Hi

My husband was diagnosed with oral cancer in July and within 6 weeks he had undergone an operation to remove his upper jaw, part of his upper lip and hard palate and a neck dissection. He was unlucky, in that the free flap reconstruction did not work and the team seem to be struggling to fit him with an obturator. He has a temporary one in place at the moment, but this is so hard to get in and out and the seems to need two doctors for an hour or more every time the process is undertaken. If there is anyone out there who has any advice or experience with obturators I would be extremely grateful to hear from you. I have found a web site based in the US where there was someone, but the system is so different there it is hard to know how to use the advice.

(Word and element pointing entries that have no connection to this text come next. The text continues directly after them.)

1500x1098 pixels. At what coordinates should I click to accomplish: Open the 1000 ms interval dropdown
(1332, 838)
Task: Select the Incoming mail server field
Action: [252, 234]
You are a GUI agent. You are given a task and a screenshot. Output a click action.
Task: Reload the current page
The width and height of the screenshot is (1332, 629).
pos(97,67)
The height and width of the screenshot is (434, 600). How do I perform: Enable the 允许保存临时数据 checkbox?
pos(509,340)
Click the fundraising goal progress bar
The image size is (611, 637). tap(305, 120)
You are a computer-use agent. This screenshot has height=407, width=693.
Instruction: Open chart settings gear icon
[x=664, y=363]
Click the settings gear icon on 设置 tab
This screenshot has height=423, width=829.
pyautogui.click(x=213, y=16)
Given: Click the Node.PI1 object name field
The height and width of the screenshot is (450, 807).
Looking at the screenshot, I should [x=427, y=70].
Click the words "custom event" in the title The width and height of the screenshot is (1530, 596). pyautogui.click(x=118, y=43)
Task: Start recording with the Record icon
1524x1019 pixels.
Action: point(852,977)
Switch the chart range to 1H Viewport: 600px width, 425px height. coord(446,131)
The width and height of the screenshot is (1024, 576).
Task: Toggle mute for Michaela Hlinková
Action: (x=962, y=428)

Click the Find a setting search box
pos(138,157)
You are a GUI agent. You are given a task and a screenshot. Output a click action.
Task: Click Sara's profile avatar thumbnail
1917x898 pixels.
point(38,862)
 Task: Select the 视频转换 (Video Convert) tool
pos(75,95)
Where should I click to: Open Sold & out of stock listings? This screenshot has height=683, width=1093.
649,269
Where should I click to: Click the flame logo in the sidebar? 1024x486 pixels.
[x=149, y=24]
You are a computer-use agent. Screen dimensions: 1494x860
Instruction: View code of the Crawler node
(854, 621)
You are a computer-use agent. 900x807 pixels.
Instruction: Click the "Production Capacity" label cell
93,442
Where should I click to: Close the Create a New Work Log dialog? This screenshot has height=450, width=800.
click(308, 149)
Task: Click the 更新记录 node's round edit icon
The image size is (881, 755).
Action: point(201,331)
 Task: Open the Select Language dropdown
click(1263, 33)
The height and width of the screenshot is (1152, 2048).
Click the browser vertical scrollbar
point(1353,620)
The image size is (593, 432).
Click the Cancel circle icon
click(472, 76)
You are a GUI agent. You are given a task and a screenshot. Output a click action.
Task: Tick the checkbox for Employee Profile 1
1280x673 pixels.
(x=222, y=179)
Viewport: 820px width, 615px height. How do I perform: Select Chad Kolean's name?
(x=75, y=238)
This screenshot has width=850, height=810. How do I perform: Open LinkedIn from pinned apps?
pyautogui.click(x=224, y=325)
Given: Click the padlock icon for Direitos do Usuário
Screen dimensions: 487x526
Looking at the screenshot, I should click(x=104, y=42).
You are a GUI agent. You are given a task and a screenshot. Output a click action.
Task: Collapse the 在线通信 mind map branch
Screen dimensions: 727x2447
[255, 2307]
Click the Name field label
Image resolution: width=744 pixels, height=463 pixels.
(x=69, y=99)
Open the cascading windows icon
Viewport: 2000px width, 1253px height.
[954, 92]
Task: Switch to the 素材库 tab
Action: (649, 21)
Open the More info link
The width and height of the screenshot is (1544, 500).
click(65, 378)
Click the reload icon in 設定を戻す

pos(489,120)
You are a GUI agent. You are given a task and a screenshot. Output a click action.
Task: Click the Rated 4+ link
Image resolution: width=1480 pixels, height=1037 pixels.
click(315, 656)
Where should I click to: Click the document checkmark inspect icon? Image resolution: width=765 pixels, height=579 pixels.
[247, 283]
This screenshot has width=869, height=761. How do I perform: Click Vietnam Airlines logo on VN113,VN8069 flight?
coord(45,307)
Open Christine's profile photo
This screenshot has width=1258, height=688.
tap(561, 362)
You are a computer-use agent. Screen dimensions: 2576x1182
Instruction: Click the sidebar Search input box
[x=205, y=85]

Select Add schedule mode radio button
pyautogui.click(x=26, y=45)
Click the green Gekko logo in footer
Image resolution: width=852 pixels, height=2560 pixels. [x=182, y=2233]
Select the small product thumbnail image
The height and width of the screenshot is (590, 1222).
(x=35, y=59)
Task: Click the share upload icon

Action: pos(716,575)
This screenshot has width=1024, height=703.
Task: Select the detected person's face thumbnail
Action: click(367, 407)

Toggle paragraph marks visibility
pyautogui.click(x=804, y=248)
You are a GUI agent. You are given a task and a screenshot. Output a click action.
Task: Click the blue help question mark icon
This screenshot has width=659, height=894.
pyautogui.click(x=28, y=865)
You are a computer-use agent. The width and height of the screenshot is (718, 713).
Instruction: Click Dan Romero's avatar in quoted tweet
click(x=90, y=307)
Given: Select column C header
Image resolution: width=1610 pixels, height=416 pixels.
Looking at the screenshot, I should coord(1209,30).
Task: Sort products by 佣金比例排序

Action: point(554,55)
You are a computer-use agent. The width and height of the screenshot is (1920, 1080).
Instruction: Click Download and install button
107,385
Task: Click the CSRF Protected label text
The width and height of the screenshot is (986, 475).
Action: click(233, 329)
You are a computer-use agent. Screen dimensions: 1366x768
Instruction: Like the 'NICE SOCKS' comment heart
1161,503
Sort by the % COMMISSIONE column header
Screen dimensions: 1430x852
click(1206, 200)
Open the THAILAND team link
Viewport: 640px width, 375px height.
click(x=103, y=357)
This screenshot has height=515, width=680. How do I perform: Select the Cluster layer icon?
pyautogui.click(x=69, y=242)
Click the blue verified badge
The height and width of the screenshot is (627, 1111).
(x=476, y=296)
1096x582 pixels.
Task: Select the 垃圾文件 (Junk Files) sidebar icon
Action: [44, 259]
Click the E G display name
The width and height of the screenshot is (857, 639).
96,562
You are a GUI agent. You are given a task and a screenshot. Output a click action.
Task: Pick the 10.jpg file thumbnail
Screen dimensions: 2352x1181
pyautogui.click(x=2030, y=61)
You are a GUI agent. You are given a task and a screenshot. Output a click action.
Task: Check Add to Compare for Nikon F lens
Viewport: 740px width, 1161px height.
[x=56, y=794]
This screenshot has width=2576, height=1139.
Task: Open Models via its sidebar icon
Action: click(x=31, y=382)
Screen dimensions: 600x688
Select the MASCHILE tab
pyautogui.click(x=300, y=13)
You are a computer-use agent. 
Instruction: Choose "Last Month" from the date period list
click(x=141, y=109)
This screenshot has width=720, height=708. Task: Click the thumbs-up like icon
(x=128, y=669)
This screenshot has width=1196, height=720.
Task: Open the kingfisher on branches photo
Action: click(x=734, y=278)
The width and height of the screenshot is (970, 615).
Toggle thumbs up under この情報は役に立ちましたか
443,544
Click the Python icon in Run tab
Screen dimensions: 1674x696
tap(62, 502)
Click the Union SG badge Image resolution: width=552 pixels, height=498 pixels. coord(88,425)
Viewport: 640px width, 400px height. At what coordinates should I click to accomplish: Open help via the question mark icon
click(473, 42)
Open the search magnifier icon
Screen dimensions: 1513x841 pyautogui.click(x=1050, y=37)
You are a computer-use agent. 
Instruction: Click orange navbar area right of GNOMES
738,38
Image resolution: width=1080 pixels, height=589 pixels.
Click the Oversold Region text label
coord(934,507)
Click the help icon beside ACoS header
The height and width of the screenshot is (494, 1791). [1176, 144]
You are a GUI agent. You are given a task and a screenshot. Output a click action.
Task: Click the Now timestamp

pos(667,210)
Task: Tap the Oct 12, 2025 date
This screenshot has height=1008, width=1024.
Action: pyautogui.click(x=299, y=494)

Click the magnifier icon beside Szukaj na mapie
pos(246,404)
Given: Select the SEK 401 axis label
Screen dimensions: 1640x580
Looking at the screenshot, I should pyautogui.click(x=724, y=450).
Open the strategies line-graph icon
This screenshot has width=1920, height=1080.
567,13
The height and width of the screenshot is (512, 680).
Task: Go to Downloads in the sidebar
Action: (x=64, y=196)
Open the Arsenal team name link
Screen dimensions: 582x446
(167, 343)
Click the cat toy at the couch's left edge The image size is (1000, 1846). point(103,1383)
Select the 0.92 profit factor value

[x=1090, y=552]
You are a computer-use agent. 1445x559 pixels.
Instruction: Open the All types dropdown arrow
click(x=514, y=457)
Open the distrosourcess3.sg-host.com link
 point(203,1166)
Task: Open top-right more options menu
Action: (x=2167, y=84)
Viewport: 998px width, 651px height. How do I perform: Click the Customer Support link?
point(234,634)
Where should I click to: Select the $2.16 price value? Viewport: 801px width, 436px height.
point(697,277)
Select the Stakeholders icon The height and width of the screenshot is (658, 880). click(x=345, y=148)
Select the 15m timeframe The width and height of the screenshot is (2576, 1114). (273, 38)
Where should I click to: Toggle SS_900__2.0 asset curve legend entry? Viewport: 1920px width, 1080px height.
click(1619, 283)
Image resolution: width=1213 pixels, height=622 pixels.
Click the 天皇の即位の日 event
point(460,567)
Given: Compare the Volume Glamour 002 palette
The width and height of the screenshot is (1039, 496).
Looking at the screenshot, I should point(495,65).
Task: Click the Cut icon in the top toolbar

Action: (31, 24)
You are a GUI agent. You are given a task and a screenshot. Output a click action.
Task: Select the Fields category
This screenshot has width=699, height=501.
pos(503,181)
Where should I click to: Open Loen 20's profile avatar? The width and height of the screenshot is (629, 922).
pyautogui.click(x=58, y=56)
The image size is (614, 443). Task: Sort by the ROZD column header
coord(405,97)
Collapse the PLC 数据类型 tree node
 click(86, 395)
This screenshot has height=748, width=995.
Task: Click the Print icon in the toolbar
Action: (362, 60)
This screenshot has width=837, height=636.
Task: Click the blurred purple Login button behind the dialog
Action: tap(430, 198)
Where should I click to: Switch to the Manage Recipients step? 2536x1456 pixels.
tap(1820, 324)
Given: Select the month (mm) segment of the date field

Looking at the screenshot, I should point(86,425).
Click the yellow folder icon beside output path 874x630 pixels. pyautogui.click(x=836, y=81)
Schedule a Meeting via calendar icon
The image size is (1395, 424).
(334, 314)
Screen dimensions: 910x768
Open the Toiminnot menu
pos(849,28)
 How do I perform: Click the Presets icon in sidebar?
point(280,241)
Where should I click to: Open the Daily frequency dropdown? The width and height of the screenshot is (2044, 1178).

My husband has recovered well from his operation but is on day three of radiotherapy and chemotherapy and is already looking red. Good to know this site is here for specific advice.

Kate

Hi Kate,welcome. You'll find plenty of info here about any RT and chemo probs your husband runs in to.
I had very similar surgery to your husband in 1997 and gave up with the obturator in a very short space of time. I went without one for about a year or so (couldn't talk properly but still better than using the obturator) and then had really good reconstructive surgery. Obviously every case is different and it might not be suitable in all cases but it might be worth looking into further down the line. Good luck to you both. Hagg.

Hello Kate,
I also started early on with a reaction to R/T.
In fact day 1 i noticed a dramatic reduction in saliva.
Your husbands had very agressive surgery.
I hope we can help in anyway - if not offer lots of support to you both.
Best wishes,
Michelle

Hi Kate

As Michelle said if we can help in any way just post there are lots here to help and support
Dave and Sue

Hi Kate,

Im a newby here and will be starting my chemo/radiotherapy shortly - this site and the people on here are a God send, with great support and information at hand. I wish your husband and you the strength and resilience to beat this.

regards

Gary

Thank you all for your welcome and good wishes. Hagg, first of all how cheering to hear you had such similar surgery and are still here ten years on, well done. Could I ask if you had radiotherapy, as the impression my husband has been given is that as he has had to have this he will probably not be able to have a further reconstruction. The initial reconstruction they did failed, and the tumour he has is aggressive, so radiotherapy had to be started as soon as possible. The initial failure was due to the blood supply to the flap failing and one of the side effects of radiation is that it can effect the efficacy of blood vessels, therefore any future reconstruction would not stand a good chance of success. At least this is my understanding.

Kate

Hi Kate, 10 years and going strong. Never give up,a positive attitude has to help but I do remember how hard it can be,especially in the early days. I had reconstruction about 2 years after RT. You're right about the RT screwing with the healing process but I healed well with only a small part of my flap not taking. Everyone is different though so maybe I was just lucky. Good luck to you and your husband for the coming weeks/months. Things might get tough but there are plenty of us on the forum for support.